TEXT SHOWN:
'''

Abandoned buildings can hold a deep fascination even when they are mere empty shells that only hint at the many lives once lived, and perhaps lost, within them. They provide a rich seam of opportunities for photographers or those who are simply curious, as well as offering a rare, un-curated and first-hand experience of history that cannot found within carefully labelled and supervised museum exhibits or books.
They also whisper to us about the temporary nature of our own lives, and perhaps even our whole civilization, by so clearly reminding us that everything from our grandest constructions to our beloved homes will, just like these buildings, eventually give in to the ravages of time and be slowly reclaimed by nature.
However, they can be even more fascinating when some of the things from their often rich and fascinating pasts are left behind after abandonment. As we shall see in the following entires, these can sometimes provide either interesting or deeply macabre insights into the buildings' past, sad or melancholy reflections on the aspirations once held by those whole built them or lived in them, and occasionally even perplexing mysteries which defy any obvious explanation.
10. The Crane Mirror
Dating back to 1833, St Brigid’s Asylum in Ireland is among the oldest surviving examples of such buildings. Designed in a prison-like ‘radial’ plan from grim grey stone, by the 1920s it was grossly overcrowded, designed for 840 patients but holding almost 1,500.

'''

PROVIDED DATA:
'''

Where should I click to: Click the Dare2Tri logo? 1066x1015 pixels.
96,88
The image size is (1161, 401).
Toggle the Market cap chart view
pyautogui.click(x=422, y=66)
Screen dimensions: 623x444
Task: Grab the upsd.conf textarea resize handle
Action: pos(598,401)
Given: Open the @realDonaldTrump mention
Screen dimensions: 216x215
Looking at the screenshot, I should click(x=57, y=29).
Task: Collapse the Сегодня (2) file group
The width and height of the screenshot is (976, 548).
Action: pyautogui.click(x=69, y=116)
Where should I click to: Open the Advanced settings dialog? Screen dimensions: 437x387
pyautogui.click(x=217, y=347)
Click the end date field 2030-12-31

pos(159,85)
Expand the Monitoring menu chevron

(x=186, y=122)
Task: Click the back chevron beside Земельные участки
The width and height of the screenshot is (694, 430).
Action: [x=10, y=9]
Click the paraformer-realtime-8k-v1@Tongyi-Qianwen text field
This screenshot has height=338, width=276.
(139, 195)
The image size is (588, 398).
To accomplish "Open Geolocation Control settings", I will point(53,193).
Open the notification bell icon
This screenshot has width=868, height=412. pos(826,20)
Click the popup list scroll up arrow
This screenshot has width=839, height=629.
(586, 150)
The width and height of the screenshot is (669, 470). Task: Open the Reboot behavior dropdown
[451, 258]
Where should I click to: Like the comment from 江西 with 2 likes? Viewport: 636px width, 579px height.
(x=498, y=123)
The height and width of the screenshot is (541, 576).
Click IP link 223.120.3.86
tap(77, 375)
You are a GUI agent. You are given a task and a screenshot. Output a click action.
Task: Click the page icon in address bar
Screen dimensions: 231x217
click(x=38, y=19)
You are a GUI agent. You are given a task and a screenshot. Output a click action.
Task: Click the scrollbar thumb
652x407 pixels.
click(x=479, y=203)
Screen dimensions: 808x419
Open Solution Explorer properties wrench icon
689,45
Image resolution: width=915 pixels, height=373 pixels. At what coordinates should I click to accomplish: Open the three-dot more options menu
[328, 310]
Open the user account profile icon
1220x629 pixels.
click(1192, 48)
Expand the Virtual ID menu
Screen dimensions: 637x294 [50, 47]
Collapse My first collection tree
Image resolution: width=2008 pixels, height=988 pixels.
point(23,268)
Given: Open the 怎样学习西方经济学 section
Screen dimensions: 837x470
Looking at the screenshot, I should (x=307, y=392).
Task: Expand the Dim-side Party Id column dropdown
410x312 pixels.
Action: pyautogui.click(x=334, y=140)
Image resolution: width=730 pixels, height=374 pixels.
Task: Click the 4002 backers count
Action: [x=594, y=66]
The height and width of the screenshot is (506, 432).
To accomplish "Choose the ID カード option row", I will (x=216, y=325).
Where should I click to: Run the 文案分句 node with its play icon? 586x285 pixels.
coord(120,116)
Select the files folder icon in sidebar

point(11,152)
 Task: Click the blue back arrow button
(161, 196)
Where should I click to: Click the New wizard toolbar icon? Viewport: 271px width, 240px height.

'''

LIST OF TASKS:
**1)** From the text on abandoned buildings, return the passage that begins at the words "Abandoned buildings can" and stops after the words "exhibits or books.", copied without any change.
**2)** Take the text on abandoned buildings further, starting from where it stops.

ANSWERS TO THE PROBLEMS:
**1)**
Abandoned buildings can hold a deep fascination even when they are mere empty shells that only hint at the many lives once lived, and perhaps lost, within them. They provide a rich seam of opportunities for photographers or those who are simply curious, as well as offering a rare, un-curated and first-hand experience of history that cannot found within carefully labelled and supervised museum exhibits or books.

**2)**
Like all good mysteries, the 'crane mirror' posed some intriguing questions. Standing alone in an otherwise unremarkable room, with its strange seashell motif and intricate dancing carved wooden cranes, it stood around 12ft (3.65 metres) tall and suggested something perhaps more at home in a ballet school. But in the 19th Century, and within a lunatic asylum, that explanation seemed most unlikely.
Larger than any door or window in the room, one wonders how they even managed to get it in there. But more intriguingly, why even go to such trouble? Was it some strange passion project installed at the request of a former Medical Superintendent? Could there really have been ballet classes in an asylum? Was it a part of some strange type of therapy? Perhaps it covered up a doorway or something else now hidden behind it? And if so, what? No satisfactory answer has yet been found.